Do we just define a ton of custom activies that a user can move into a workflow? How can we make it as easy as possible for a user to build the workflow?
We have and application that we want to allow, Joe / Jane user to create their own workflows for specific items. For example, Request For Information items. The RFI has specific states it can be in that are defined by the user. They should be allowed to control the flow based on those states. There will be some base items that the application defines as to what will happen based on a decision / condition. So, things like notifications (who gets notified when something changes), time frames (how long something can stay in a certain state before something else happens), and possibly some other conditions. The conditions / decision types will be limited by the application, for now. But imagine they can build the workflow and add those decisions / conditions in without any coding knowledge.
I just don’t know how we can leverage WF4 in this way. Maybe I am looking at WF4 the wrong way?
WF4 is capable of handling the workflows, but you need a simplified workflow editor to make the creation/modification of workflows available to end users. This is possible with WF4.

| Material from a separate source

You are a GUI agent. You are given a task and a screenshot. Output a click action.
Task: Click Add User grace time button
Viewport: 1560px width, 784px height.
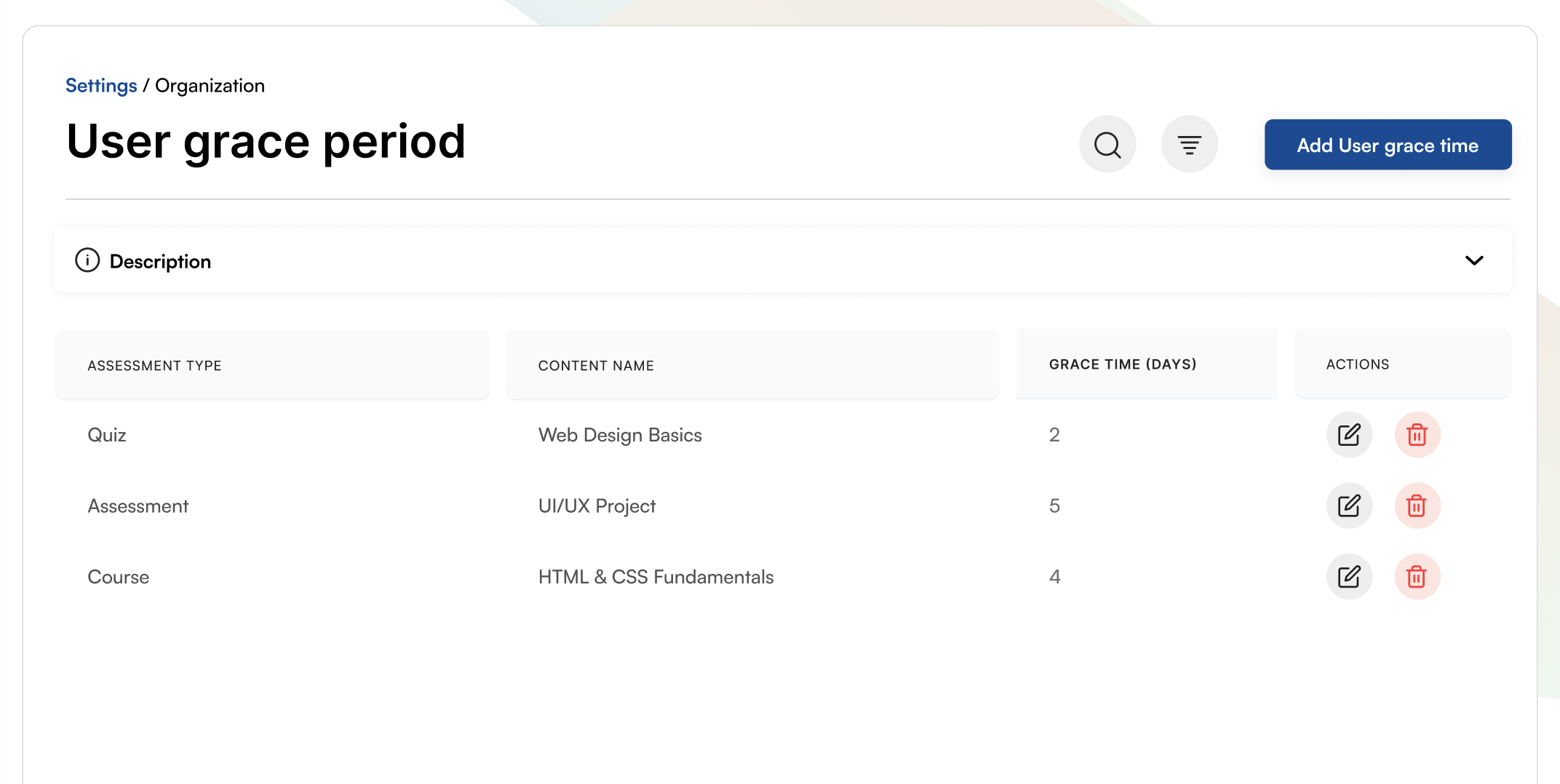coord(1388,145)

If end-user definition and management of workflows is a requirement of your application then I believe WF4 can be made to work in your case. It is possible to programmatically create and modify WF4 workflows before they are executed.
The best overall design might be a "workflow template" model where predefined workflows are provided by developers and expert users, then customized by end-users. Users could configure "skeleton" workflows selected from a library of predefined templates. This could get fairly complicated depending on your requirements.
On a side-note: the WF4 workflow designer is "hostable" in a Windows Forms/WPF application. Expert users can define new workflows without having to use Visual Studio.